Angesichts der enormen Herausforderung tat sich Morrisseaus Nachlass, der von Dingle verwaltet wird, vor etwa drei Jahren mit zwei kunstinteressierten Professoren zusammen, um eine Software mit dem Spitznamen „Norval AI“ zu entwickeln. Sie kann Kunstwerke analysieren und die Wahrscheinlichkeit ermitteln, dass es sich um ein echtes Morrisseau-Werk handelt.
„Weil die Fälschungen so schrecklich waren … erreichten wir mit unserer KI einen Punkt, an dem sie sie so gut erkennen konnte“, sagte Dingle. „Es gab kein Problem.“

Doch der Nachlassverwalter wusste, dass es immer noch Fälschungen gab. Sie wurden nur immer schwieriger zu erkennen, da bei Gerichtsverhandlungen die verräterischen Merkmale eines gefälschten Morrisseau – beispielsweise dünnere Farblinien – ans Licht kamen, die es den Betrügern ermöglichten, ihre Werke noch überzeugender zu gestalten.
Auftritt Chloë Ryan.
Der damalige Ingenieurstudent liebte es, großformatige abstrakte Gemälde zu malen.
Auch wenn sich solche Werke zu einem ansehnlichen Preis verkaufen ließen, dauert ihre Erstellung oft Wochen oder Monate, was ihre Chancen schmälert, als Künstlerin Karriere zu machen.

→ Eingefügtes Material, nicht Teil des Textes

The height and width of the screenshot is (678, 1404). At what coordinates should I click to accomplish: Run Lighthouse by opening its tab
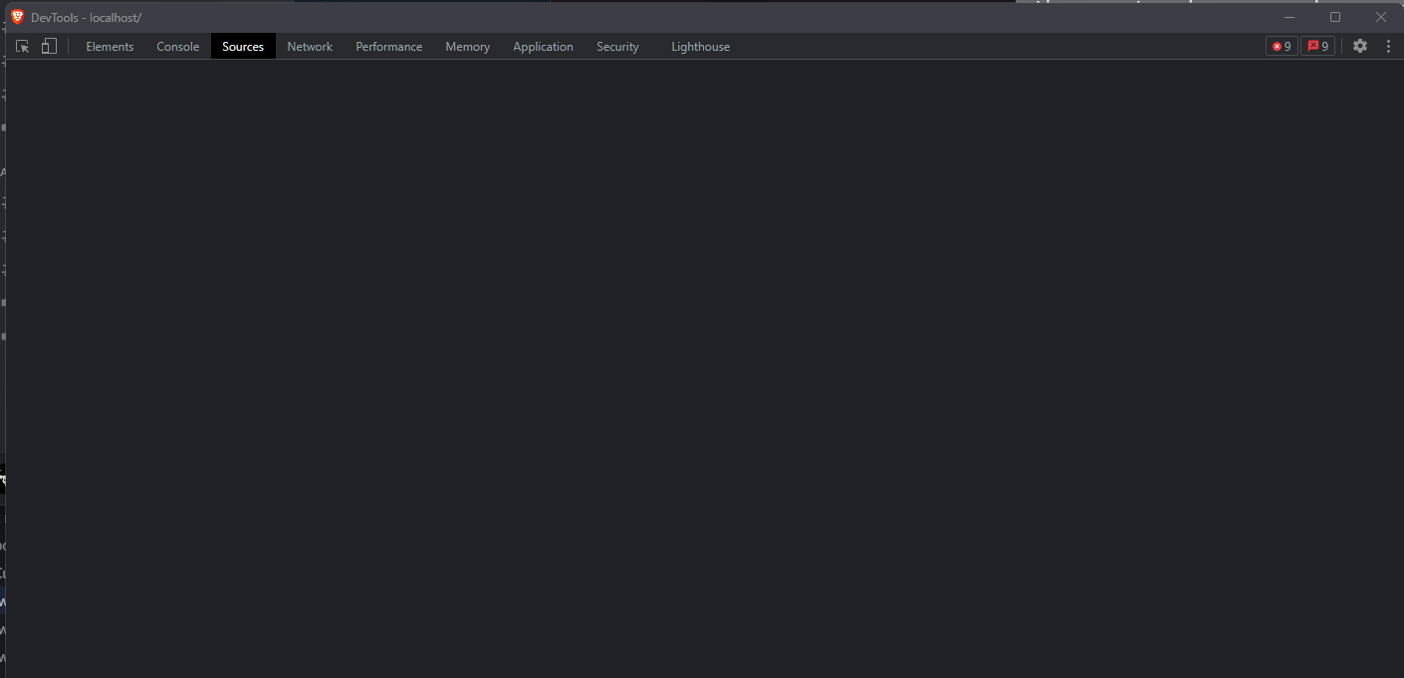700,46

Sie konnte Drucke ihrer Stücke anfertigen, aber diese waren einfach nicht dasselbe, weil ihnen die Textur eines echten Gemäldes fehlte.
Das Rätsel wurde für Ryan zu einer Inspirationsquelle und brachte sie dazu, mit Robotern und Farbe auf ihrem Balkon in Montreal zu basteln.
Schließlich gründete sie Acrylic Robotics, ein Unternehmen, das Technologie nutzt, um im Auftrag eines Künstlers Kunstwerke zu bemalen.

Der Prozess beginnt damit, dass ein Künstler mit einem Stift auf einem Zeichentisch malt, der wie ein riesiges Tablett funktioniert.
Die Software von Amazon Web Services analysiert und protokolliert jede Bewegung und erkennt Millionen von Details im Stück, darunter Striche, Pinseldruck, Pigment und Geschwindigkeit.
„Wir betrachten KI gerne als eine leistungsstarke Lupe“, sagte Patricia Nielsen, Leiterin für digitale Transformation und KI bei AWS Kanada.
„Es kann Muster und Anomalien erkennen, die für das menschliche Auge möglicherweise unsichtbar sind … sodass Kunstexperten und Historiker tiefer graben können.“

Mit diesen Daten kann der Roboterarm von Acrylic dann eine so präzise Replik malen, dass sie laut Ryan nicht vom Original zu unterscheiden ist – genau das, was Dingle brauchte, um Norval AI auf die Probe zu stellen.
Über eine gemeinsame Verbindung kam er im vergangenen August mit Ryan in Kontakt. Kurz darauf machten sie sich an die Arbeit.
Da Morrisseau nicht mehr lebt und keine Bilder mehr auf Ryans Tablet malen kann, musste Acrylics Roboter (Dingle nennt ihn liebevoll Dodo) eine kompliziertere Aufgabe bewältigen.
Dingle schickte Ryan ein hochauflösendes Bild eines von Morrisseaus Werken. Acrylic Robotics ließ dann einen Künstler die Besonderheiten seines Stils kennenlernen und das Werk malen, bevor der Roboter von Acrylic es ausprobierte.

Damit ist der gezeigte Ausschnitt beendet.